#### Task prompt:
Put every line of the entries below into a numbered list, skipping blank lines. Leave the pictures out of your answer.

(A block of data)
^^^^
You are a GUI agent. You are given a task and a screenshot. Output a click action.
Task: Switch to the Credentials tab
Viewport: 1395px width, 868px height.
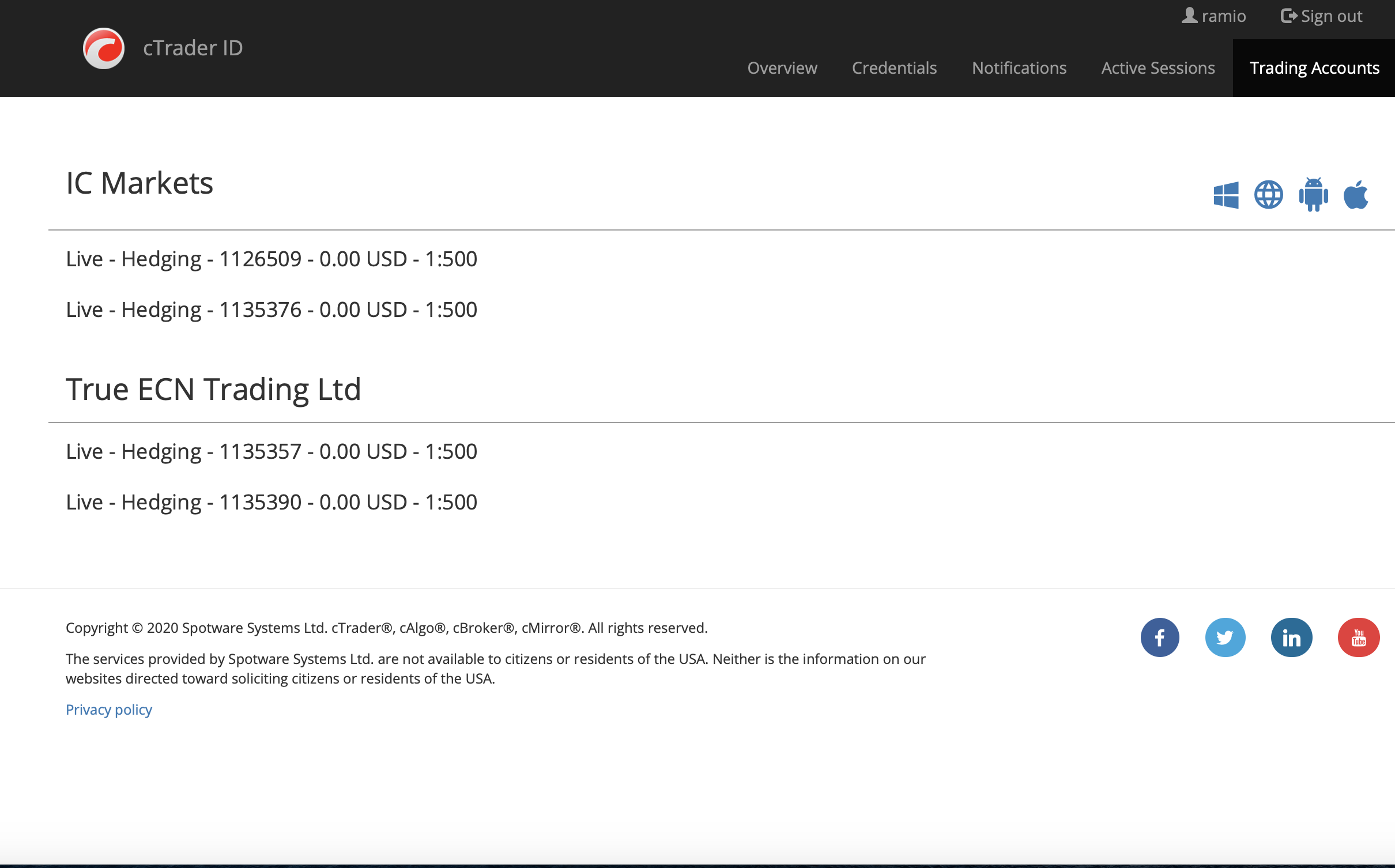894,68
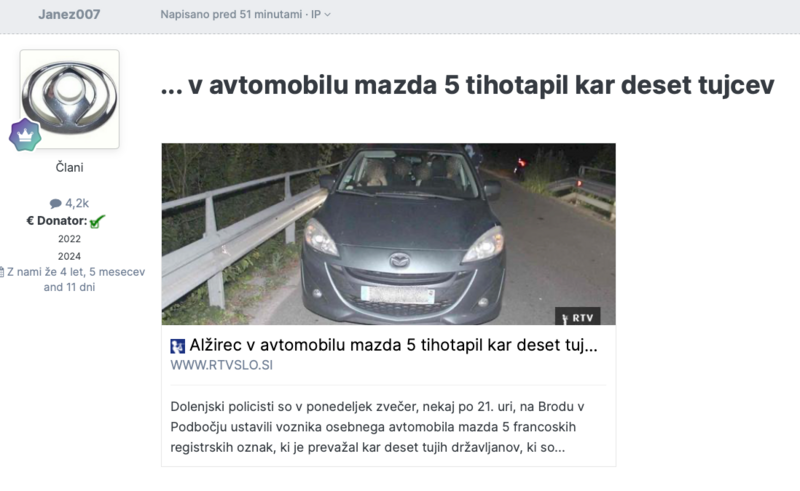Visit the WWW.RTVSLO.SI source link
This screenshot has width=800, height=491.
[x=221, y=365]
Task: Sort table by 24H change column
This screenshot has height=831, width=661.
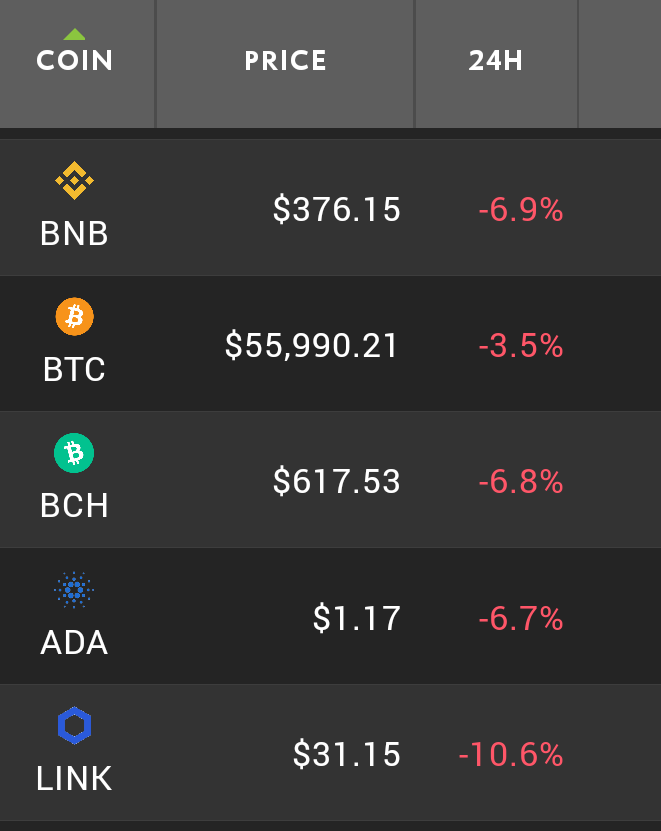Action: (x=496, y=60)
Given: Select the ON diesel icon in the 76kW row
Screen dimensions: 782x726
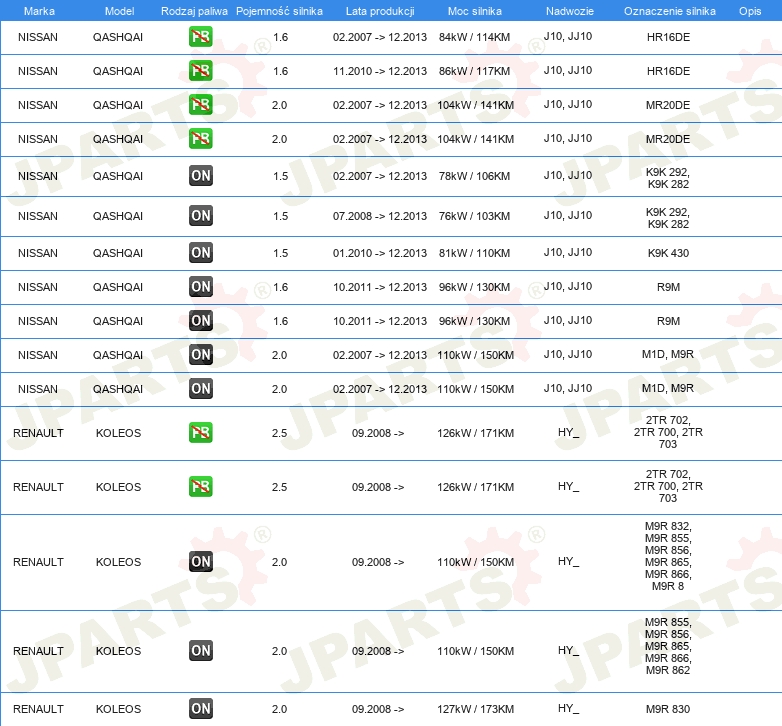Looking at the screenshot, I should click(200, 215).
^^^^
#### Answer below:
1. You are a GUI agent. You are given a task and a screenshot. Output a click action.
2. Task: Switch to the Credentials tab
3. Viewport: 1395px width, 868px height.
4. 894,68
5. Visit the WWW.RTVSLO.SI source link
6. This screenshot has width=800, height=491.
7. [x=221, y=365]
8. Task: Sort table by 24H change column
9. This screenshot has height=831, width=661.
10. Action: (x=496, y=60)
11. Given: Select the ON diesel icon in the 76kW row
12. Screen dimensions: 782x726
13. Looking at the screenshot, I should click(200, 215).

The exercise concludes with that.